● **Stored items**

========

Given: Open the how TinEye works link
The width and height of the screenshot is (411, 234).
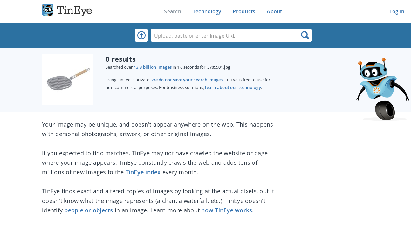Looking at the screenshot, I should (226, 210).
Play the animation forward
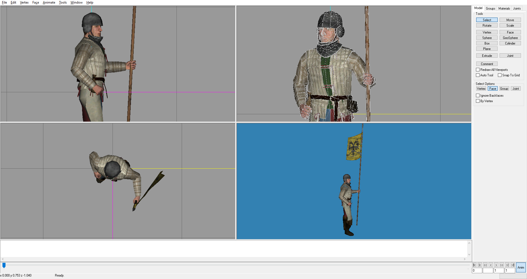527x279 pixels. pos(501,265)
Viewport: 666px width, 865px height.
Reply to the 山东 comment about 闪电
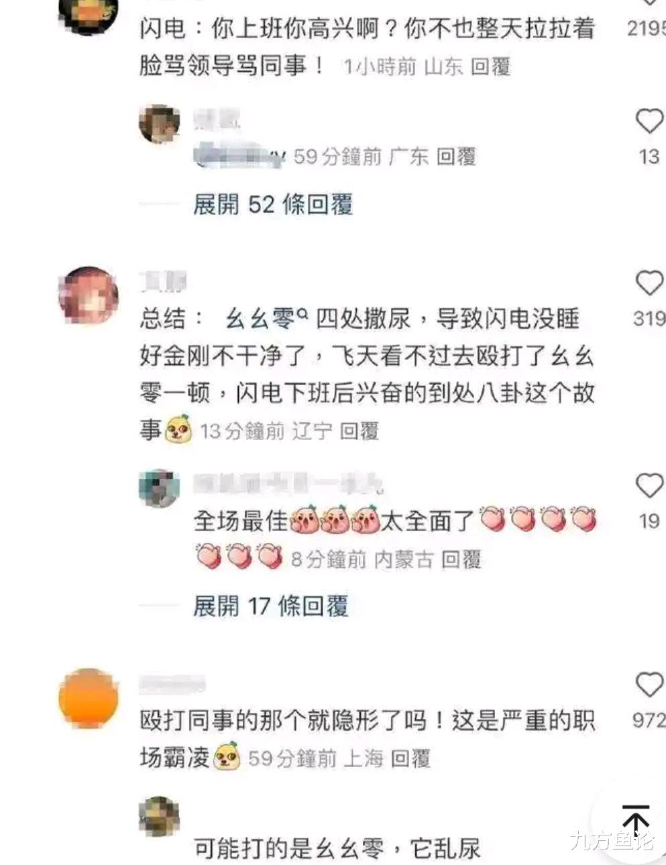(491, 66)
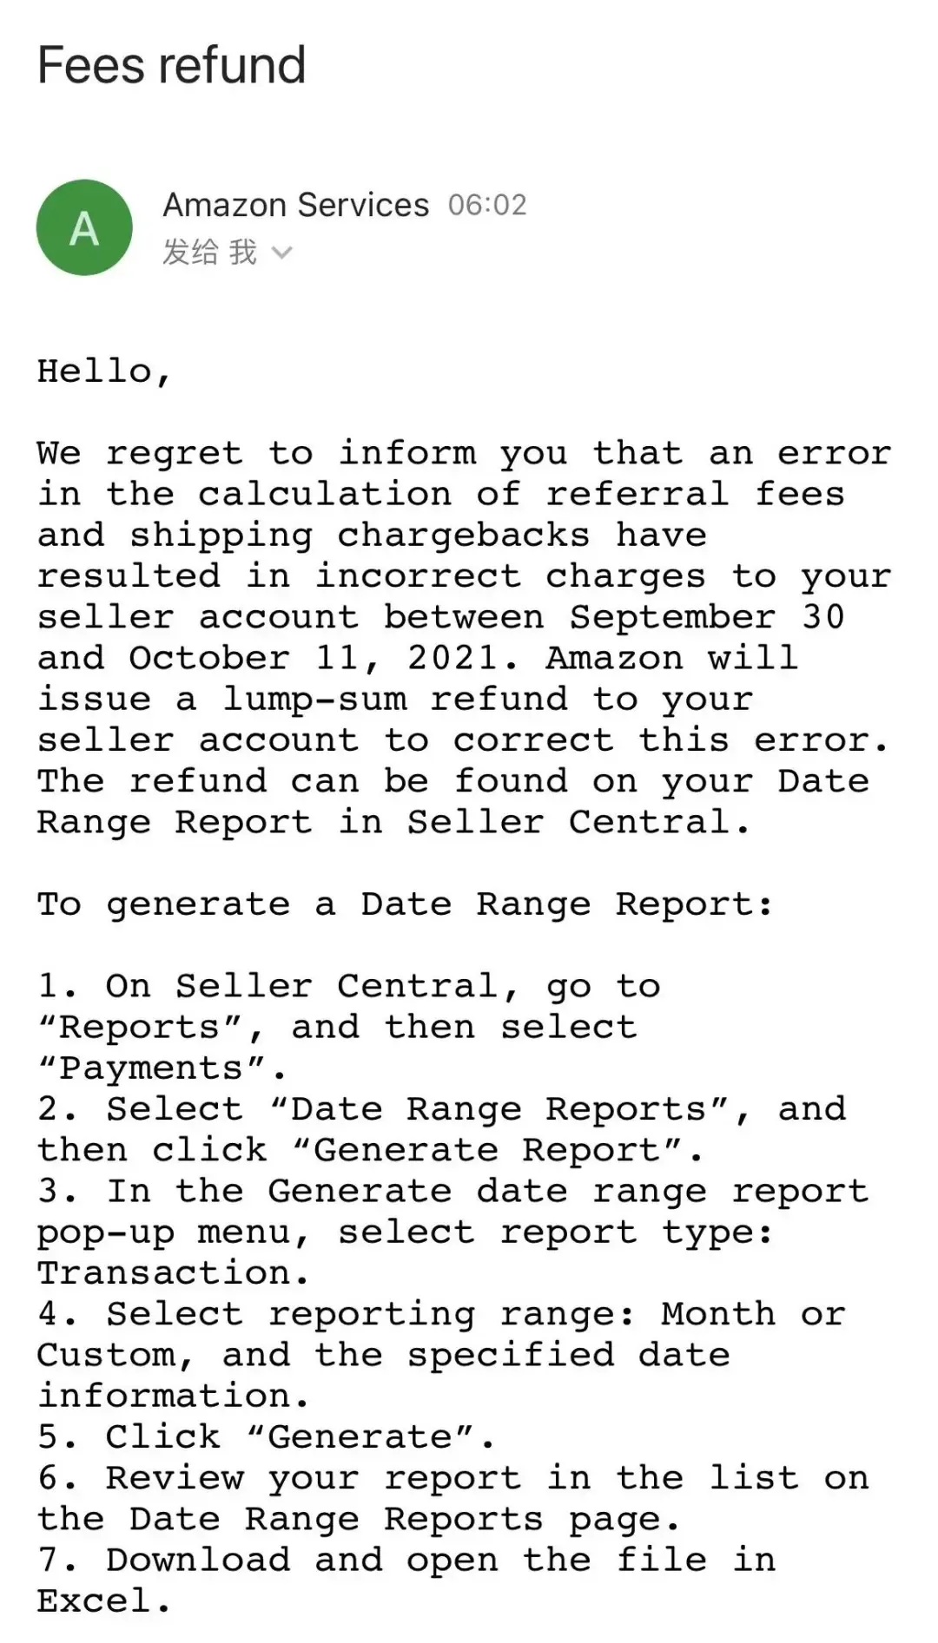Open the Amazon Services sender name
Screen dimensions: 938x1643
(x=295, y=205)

========

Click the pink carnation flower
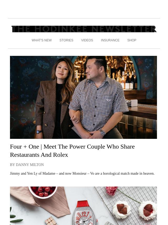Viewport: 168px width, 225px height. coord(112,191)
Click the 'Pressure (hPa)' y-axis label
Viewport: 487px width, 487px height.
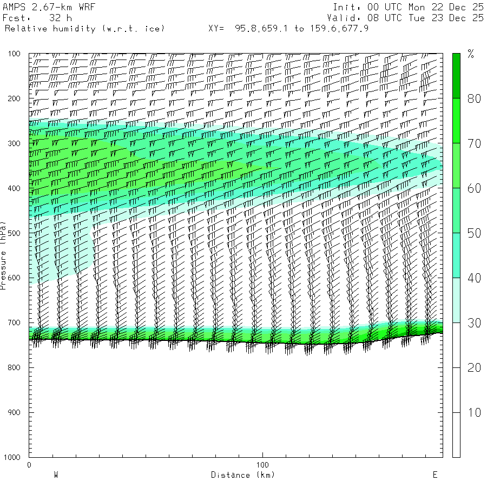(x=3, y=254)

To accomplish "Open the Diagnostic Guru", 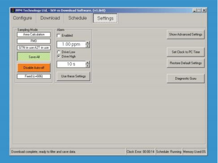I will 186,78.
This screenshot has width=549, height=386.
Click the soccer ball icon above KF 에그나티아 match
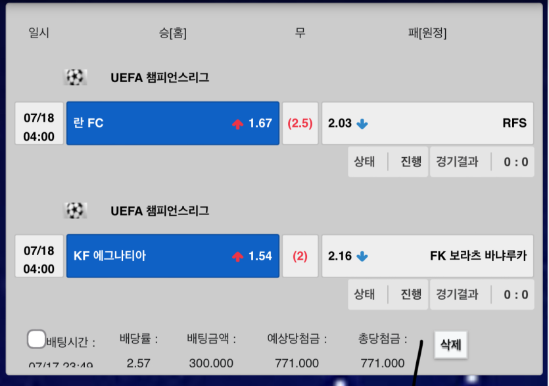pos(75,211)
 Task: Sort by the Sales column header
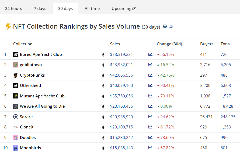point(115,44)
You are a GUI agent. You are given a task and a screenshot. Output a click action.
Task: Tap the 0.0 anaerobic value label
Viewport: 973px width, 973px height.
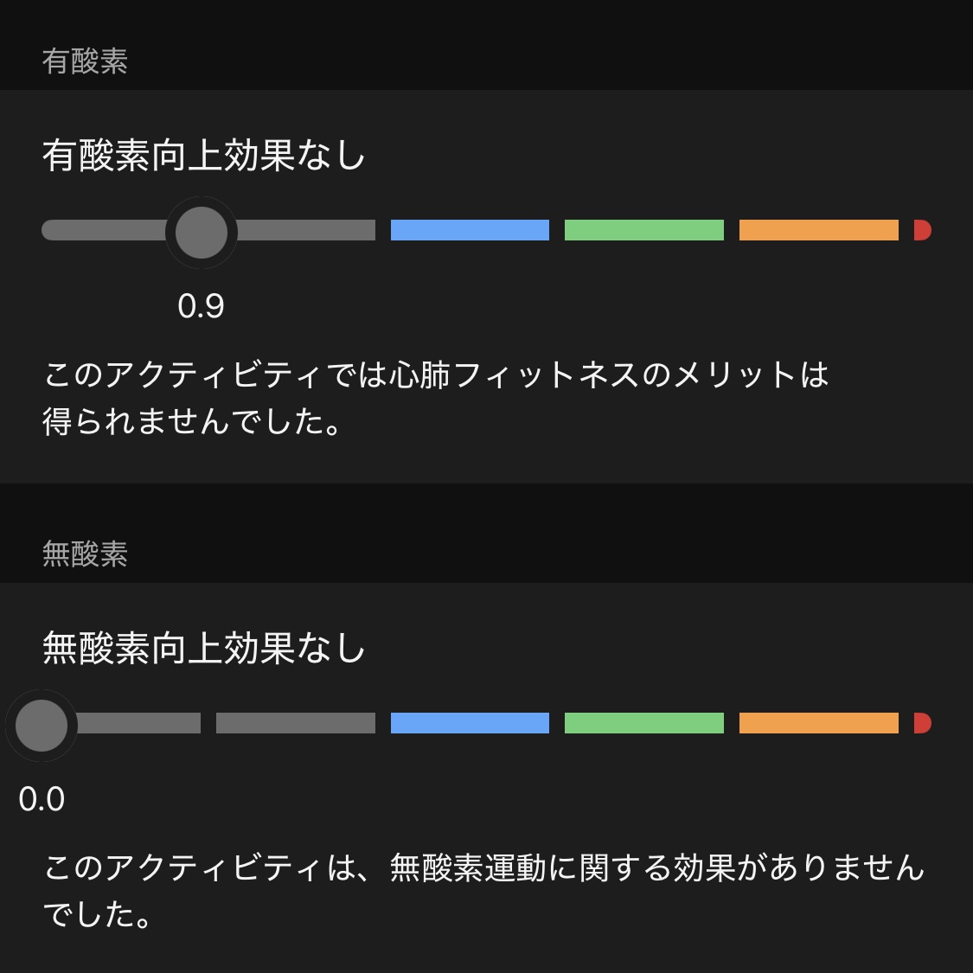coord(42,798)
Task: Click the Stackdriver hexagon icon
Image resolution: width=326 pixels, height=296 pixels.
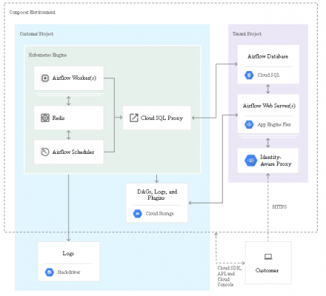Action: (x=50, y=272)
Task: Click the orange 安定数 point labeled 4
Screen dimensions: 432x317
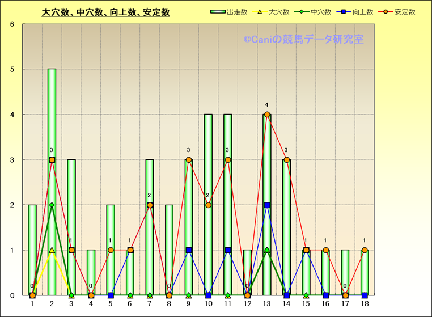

========

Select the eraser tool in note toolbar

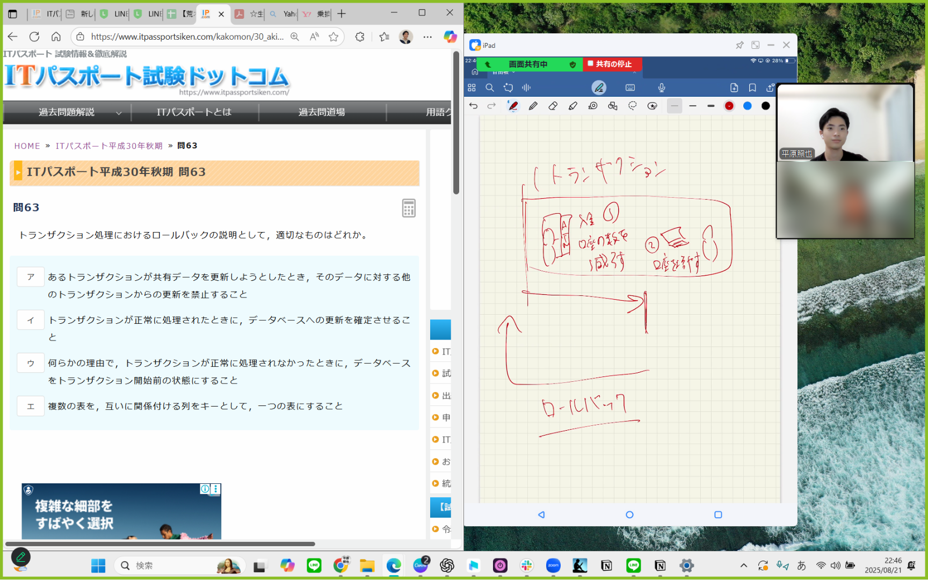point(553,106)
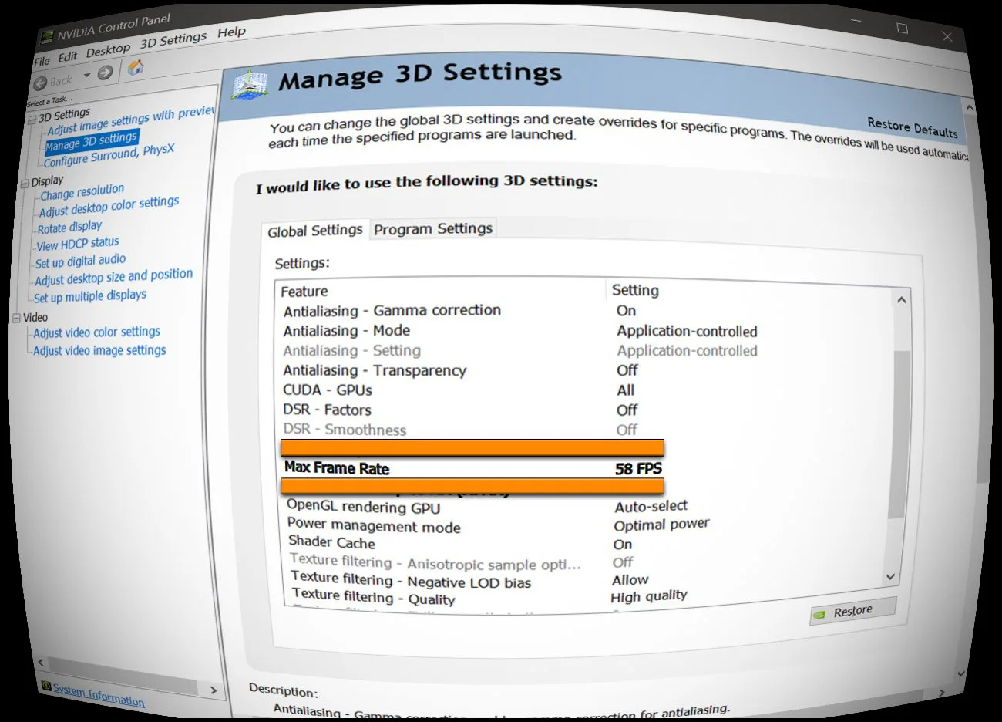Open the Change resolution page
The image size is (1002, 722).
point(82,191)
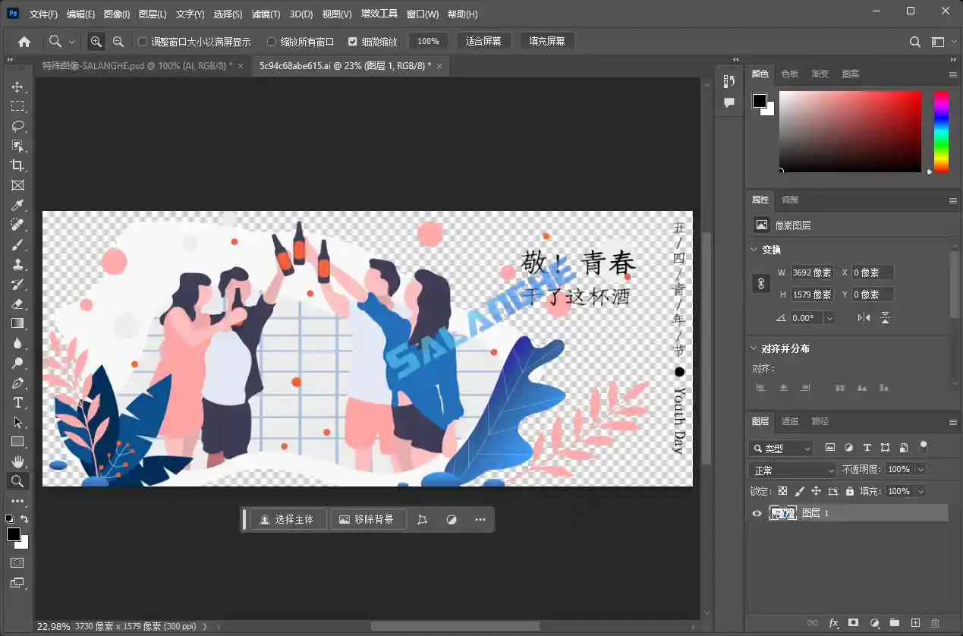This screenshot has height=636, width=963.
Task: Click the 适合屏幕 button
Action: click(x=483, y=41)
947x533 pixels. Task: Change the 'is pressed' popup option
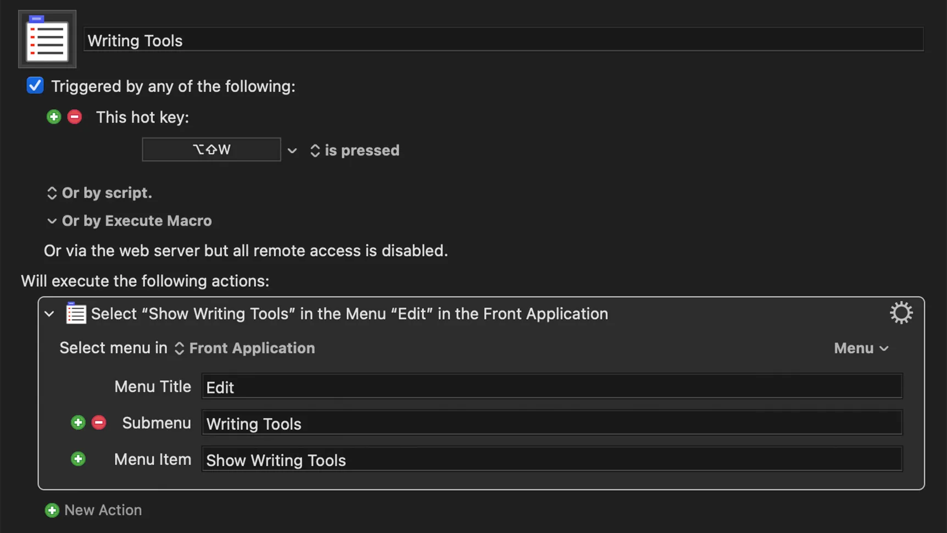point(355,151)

========

● **EXERCISE**
Text only, no pictures: please print exactly the lines above from the line with "This screenshot has width=549, height=386." up to and including the line with "Screen dimensions: 432x317", and nothing else.

● **EXPECTED ANSWER**
This screenshot has width=549, height=386.
Click the soccer ball icon above KF 에그나티아 match
pos(75,211)
 Task: Sort by the Sales column header
point(115,44)
You are a GUI agent. You are given a task and a screenshot. Output a click action.
Task: Tap the 0.0 anaerobic value label
Viewport: 973px width, 973px height.
coord(42,798)
Task: Click the Stackdriver hexagon icon
Image resolution: width=326 pixels, height=296 pixels.
Action: (x=50, y=272)
Task: Click the orange 安定数 point labeled 4
Screen dimensions: 432x317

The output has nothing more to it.